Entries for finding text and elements
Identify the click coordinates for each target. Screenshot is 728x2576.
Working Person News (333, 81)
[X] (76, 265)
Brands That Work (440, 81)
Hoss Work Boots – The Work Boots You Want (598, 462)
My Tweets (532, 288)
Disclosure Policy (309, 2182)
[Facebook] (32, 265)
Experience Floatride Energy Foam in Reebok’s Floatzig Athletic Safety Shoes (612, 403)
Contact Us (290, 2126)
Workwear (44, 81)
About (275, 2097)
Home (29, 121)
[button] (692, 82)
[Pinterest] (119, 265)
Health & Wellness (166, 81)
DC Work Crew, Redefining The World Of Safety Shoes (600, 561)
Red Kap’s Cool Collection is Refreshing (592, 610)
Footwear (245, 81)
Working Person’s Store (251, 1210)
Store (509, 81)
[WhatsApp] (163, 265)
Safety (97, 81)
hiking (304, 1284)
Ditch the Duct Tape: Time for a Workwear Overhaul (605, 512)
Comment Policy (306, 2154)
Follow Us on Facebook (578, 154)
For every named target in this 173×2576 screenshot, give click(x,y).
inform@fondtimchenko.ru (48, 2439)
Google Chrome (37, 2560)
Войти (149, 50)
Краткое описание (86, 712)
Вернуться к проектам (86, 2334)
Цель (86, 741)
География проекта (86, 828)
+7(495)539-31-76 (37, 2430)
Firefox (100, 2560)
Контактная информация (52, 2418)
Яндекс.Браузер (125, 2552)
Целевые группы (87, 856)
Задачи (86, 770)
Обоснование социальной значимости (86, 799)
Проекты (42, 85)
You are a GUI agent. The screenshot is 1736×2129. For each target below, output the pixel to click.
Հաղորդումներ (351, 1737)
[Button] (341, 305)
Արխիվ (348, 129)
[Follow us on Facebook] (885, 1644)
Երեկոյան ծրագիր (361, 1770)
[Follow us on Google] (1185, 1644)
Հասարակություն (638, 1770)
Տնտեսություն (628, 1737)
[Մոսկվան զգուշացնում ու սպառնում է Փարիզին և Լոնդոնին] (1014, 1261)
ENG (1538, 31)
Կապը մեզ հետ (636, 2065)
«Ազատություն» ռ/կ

## Task requirements
Rewrite the entries above, changing "Workwear" to "Work Apparel" wherever it occurs and leaving everything else untouched.

## Written answer
Identify the click coordinates for each target. Screenshot is 728x2576.
Working Person News (333, 81)
[X] (76, 265)
Brands That Work (440, 81)
Hoss Work Boots – The Work Boots You Want (598, 462)
My Tweets (532, 288)
Disclosure Policy (309, 2182)
[Facebook] (32, 265)
Experience Floatride Energy Foam in Reebok’s Floatzig Athletic Safety Shoes (612, 403)
Contact Us (290, 2126)
Work Apparel (44, 81)
About (275, 2097)
Home (29, 121)
[button] (692, 82)
[Pinterest] (119, 265)
Health & Wellness (166, 81)
DC Work Crew, Redefining The World Of Safety Shoes (600, 561)
Red Kap’s Cool Collection is Refreshing (592, 610)
Footwear (245, 81)
Working Person’s Store (251, 1210)
Store (509, 81)
[WhatsApp] (163, 265)
Safety (97, 81)
hiking (304, 1284)
Ditch the Duct Tape: Time for a Work Apparel Overhaul (605, 512)
Comment Policy (306, 2154)
Follow Us on Facebook (578, 154)
For every named target in this 173×2576 screenshot, give click(x,y).
inform@fondtimchenko.ru (48, 2439)
Google Chrome (37, 2560)
Войти (149, 50)
Краткое описание (86, 712)
Вернуться к проектам (86, 2334)
Цель (86, 741)
География проекта (86, 828)
+7(495)539-31-76 (37, 2430)
Firefox (100, 2560)
Контактная информация (52, 2418)
Яндекс.Браузер (125, 2552)
Целевые группы (87, 856)
Задачи (86, 770)
Обоснование социальной значимости (86, 799)
Проекты (42, 85)
You are a GUI agent. The screenshot is 1736×2129. For each target below, output the pixel to click.
Հաղորդումներ (351, 1737)
[Button] (341, 305)
Արխիվ (348, 129)
[Follow us on Facebook] (885, 1644)
Երեկոյան ծրագիր (361, 1770)
[Follow us on Google] (1185, 1644)
Հասարակություն (638, 1770)
Տնտեսություն (628, 1737)
[Մոսկվան զգուշացնում ու սպառնում է Փարիզին և Լոնդոնին] (1014, 1261)
ENG (1538, 31)
Կապը մեզ հետ (636, 2065)
«Ազատություն» ռ/կ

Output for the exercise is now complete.